[Data extracts — start]

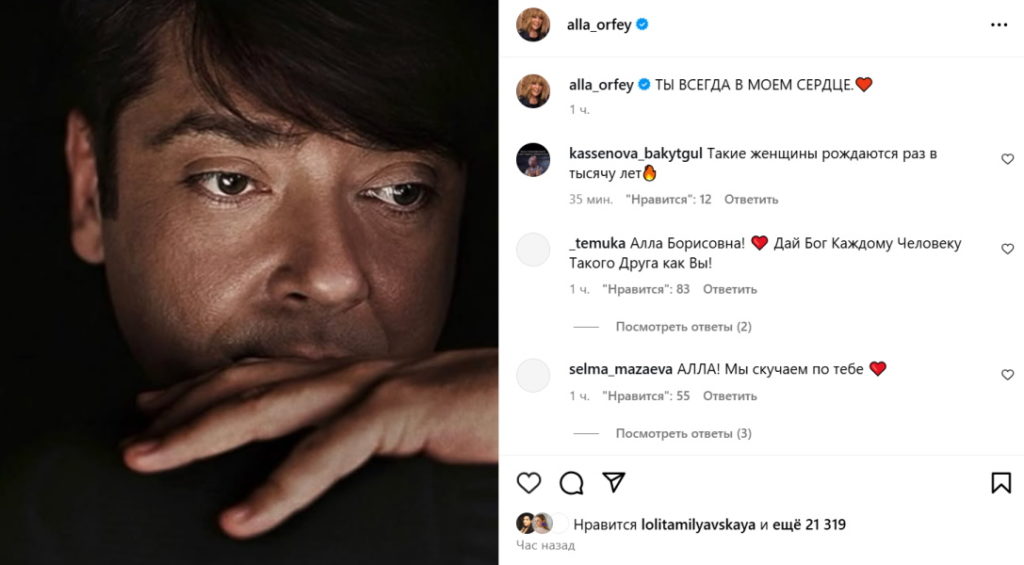Click the portrait photo of the post
Viewport: 1024px width, 565px height.
tap(249, 282)
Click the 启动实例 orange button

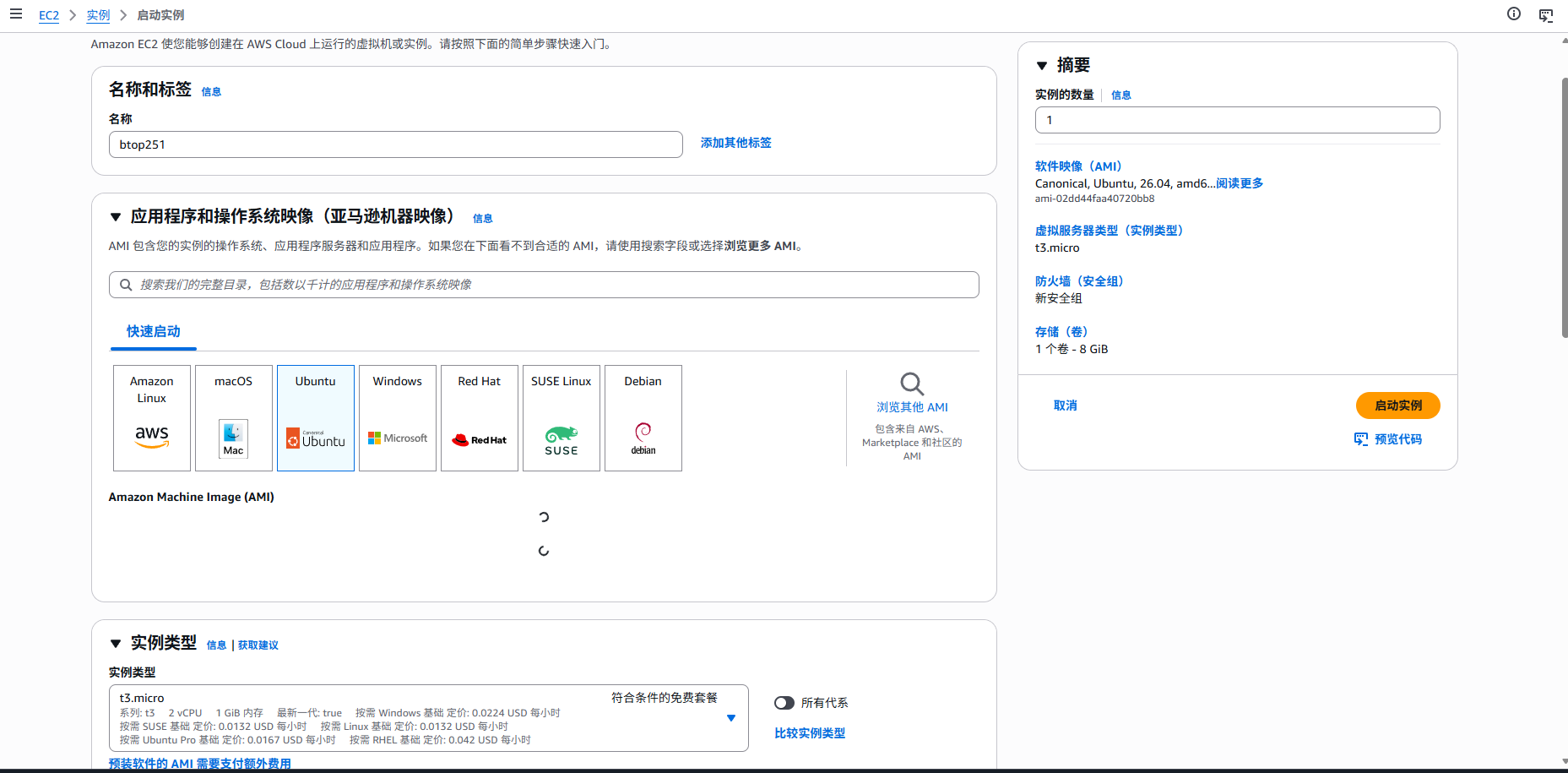pyautogui.click(x=1398, y=406)
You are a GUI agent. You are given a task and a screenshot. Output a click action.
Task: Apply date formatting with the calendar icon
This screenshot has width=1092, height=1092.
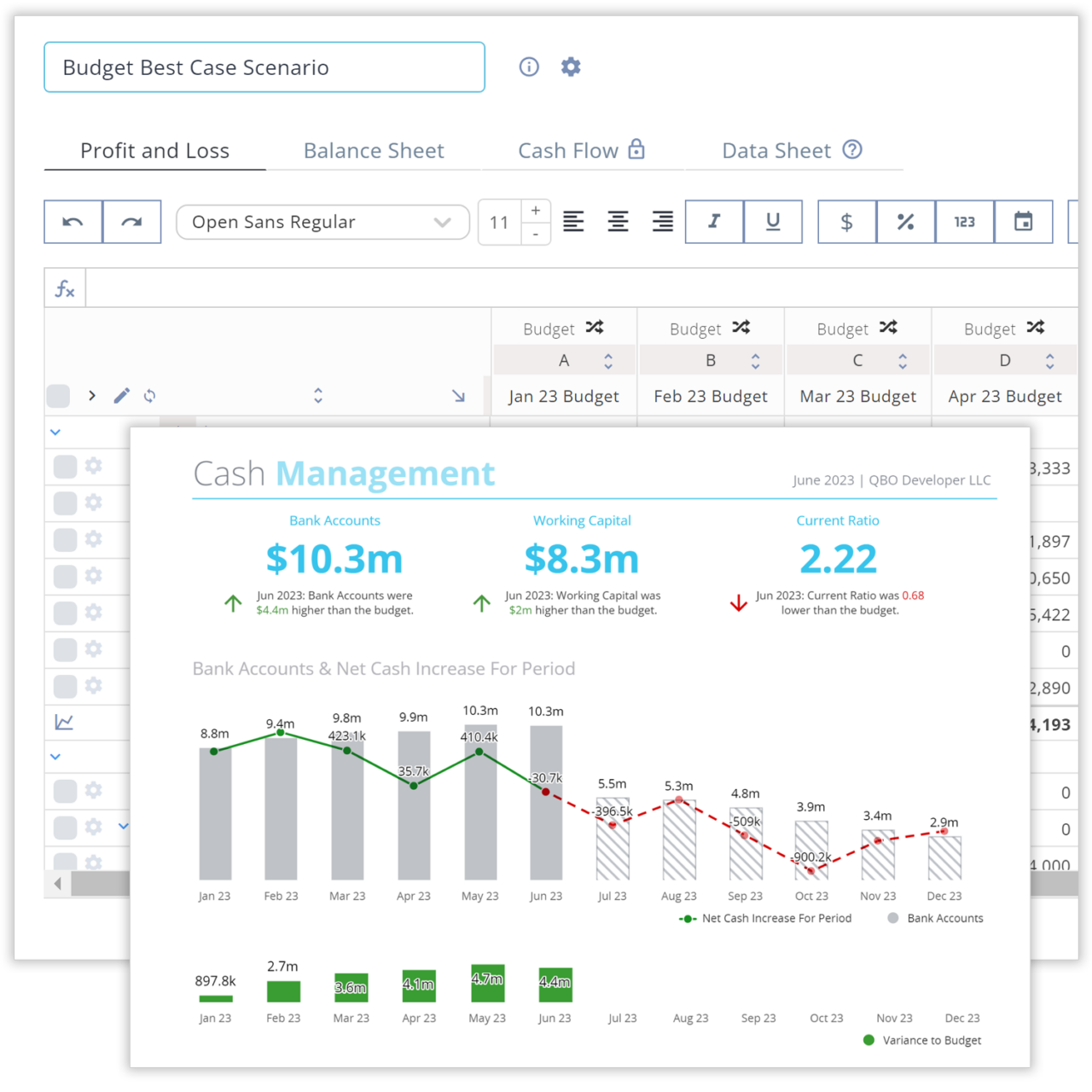(1023, 222)
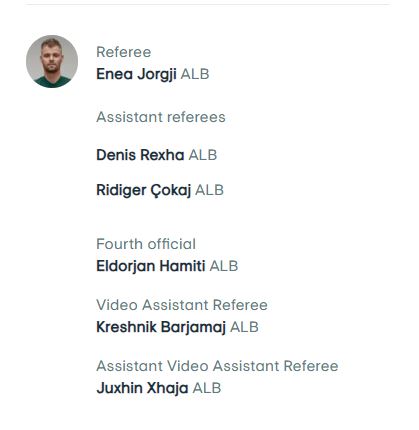
Task: Click the referee's profile photo
Action: [x=52, y=61]
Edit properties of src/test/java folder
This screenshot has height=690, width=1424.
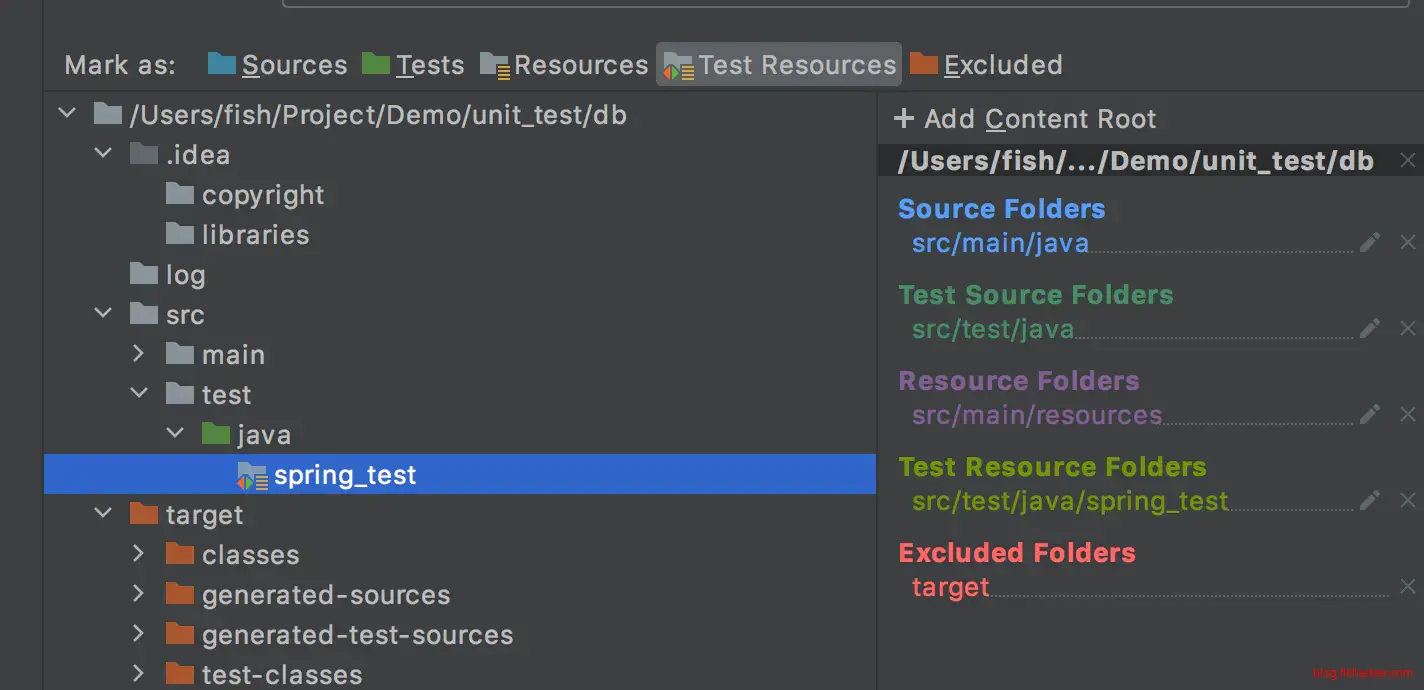(1370, 328)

[Data extracts — finish]

### [Work instruction]
Beginning with the line where "Click the 启动实例 orange button" appears, transcribe the records above word for word through their last line, and include no pictures.

### [Answer below]
Click the 启动实例 orange button

pyautogui.click(x=1398, y=406)
You are a GUI agent. You are given a task and a screenshot. Output a click action.
Task: Apply date formatting with the calendar icon
This screenshot has width=1092, height=1092.
(1023, 222)
Task: Click the referee's profile photo
Action: [x=52, y=61]
Edit properties of src/test/java folder
This screenshot has height=690, width=1424.
(1370, 328)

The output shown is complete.